---------- PROVIDED INFORMATION
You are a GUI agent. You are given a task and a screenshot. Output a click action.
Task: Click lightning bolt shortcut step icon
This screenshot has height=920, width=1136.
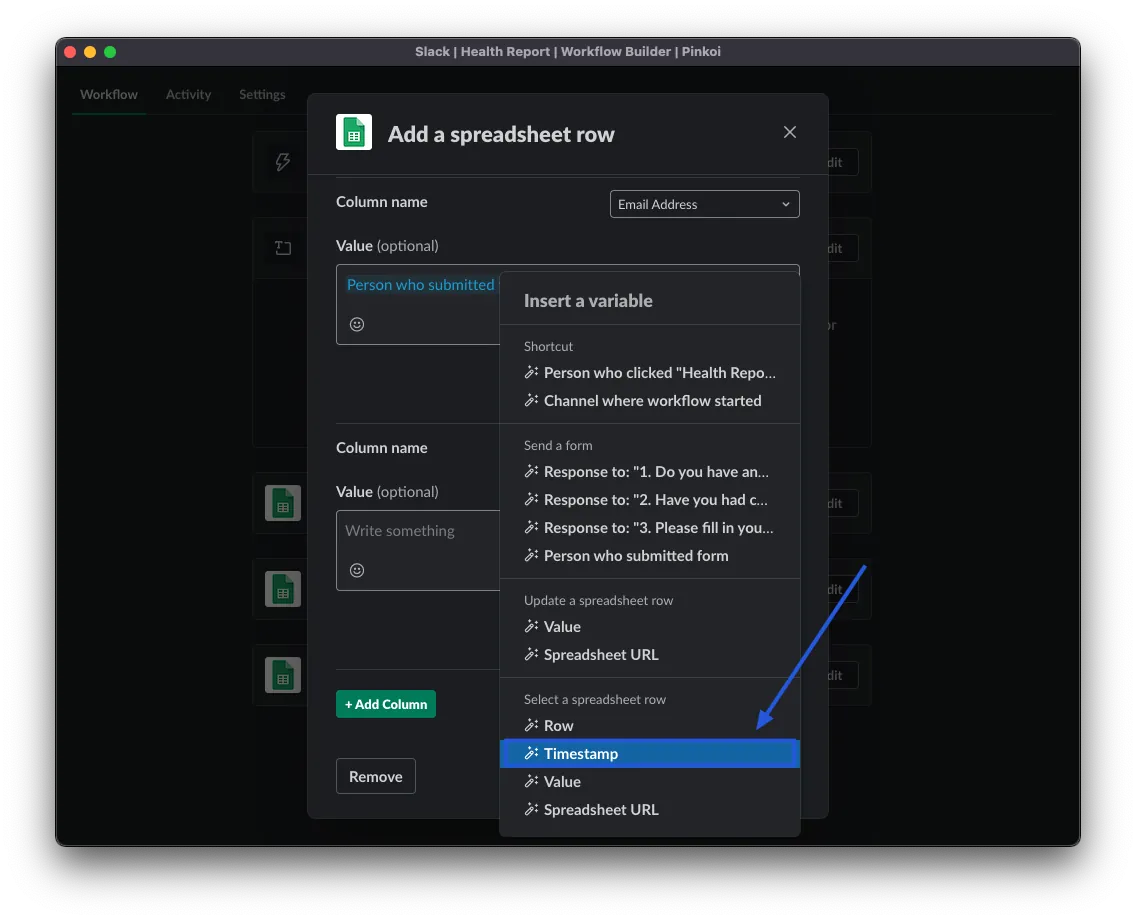[x=283, y=162]
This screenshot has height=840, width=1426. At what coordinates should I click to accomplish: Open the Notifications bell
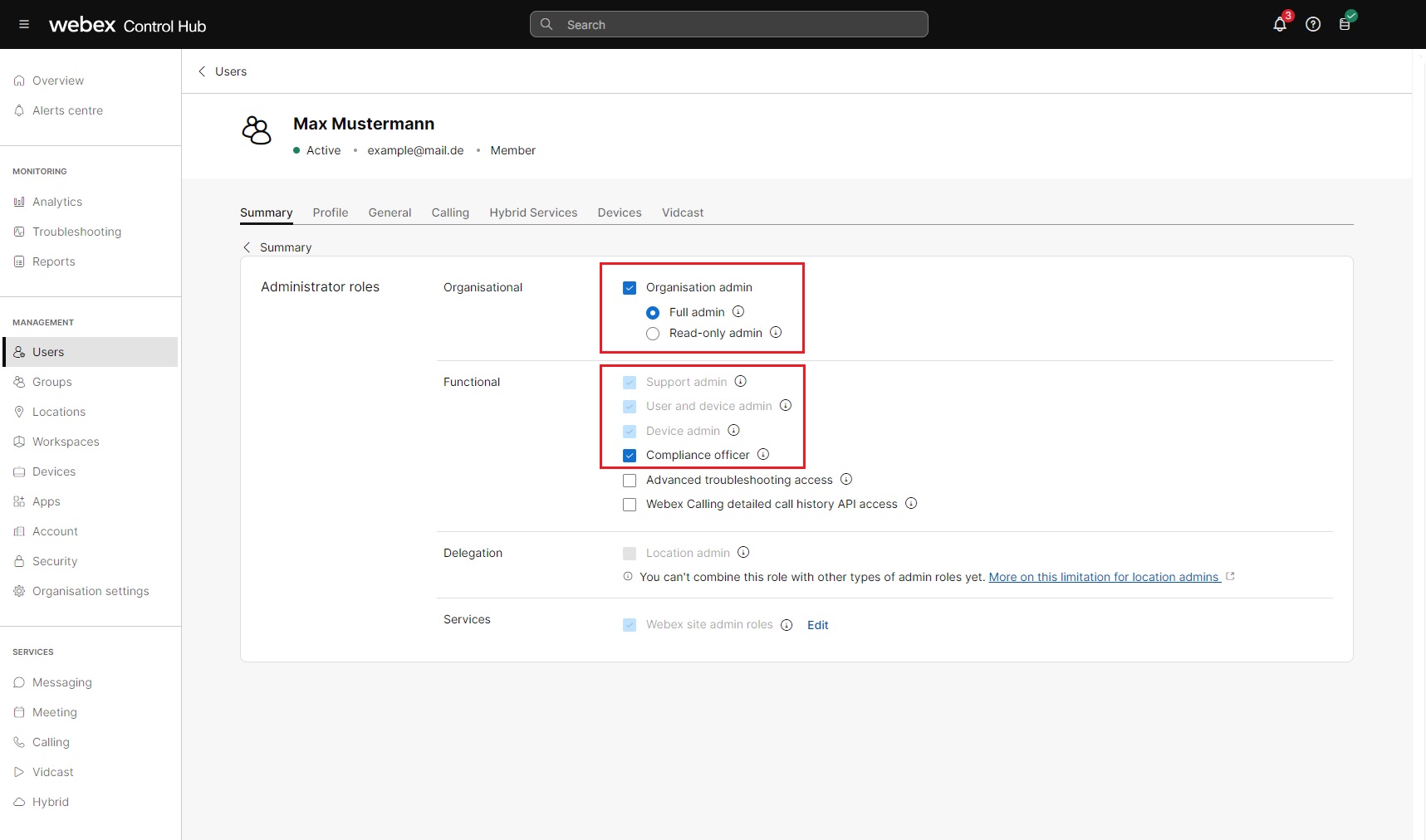tap(1279, 24)
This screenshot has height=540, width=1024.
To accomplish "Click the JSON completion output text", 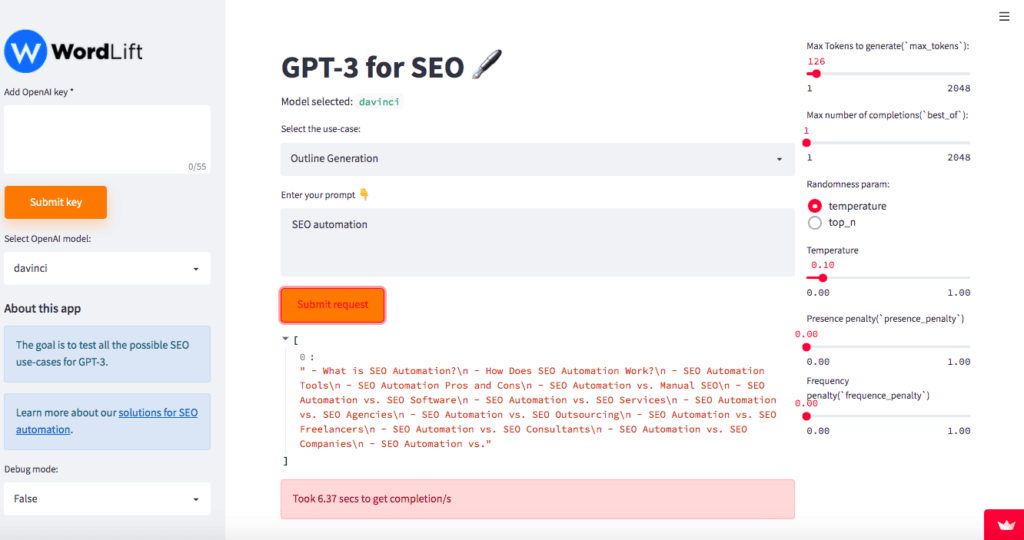I will tap(537, 407).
--------------------
SET EXERCISE: Pick out each row above that contains the string "height" and copy those rows in full. Case counts.

ANSWER FOR THE TASK:
This screenshot has height=920, width=1136.
This screenshot has height=840, width=1426. At what coordinates should I click to accomplish: Open the Notifications bell
This screenshot has height=540, width=1024.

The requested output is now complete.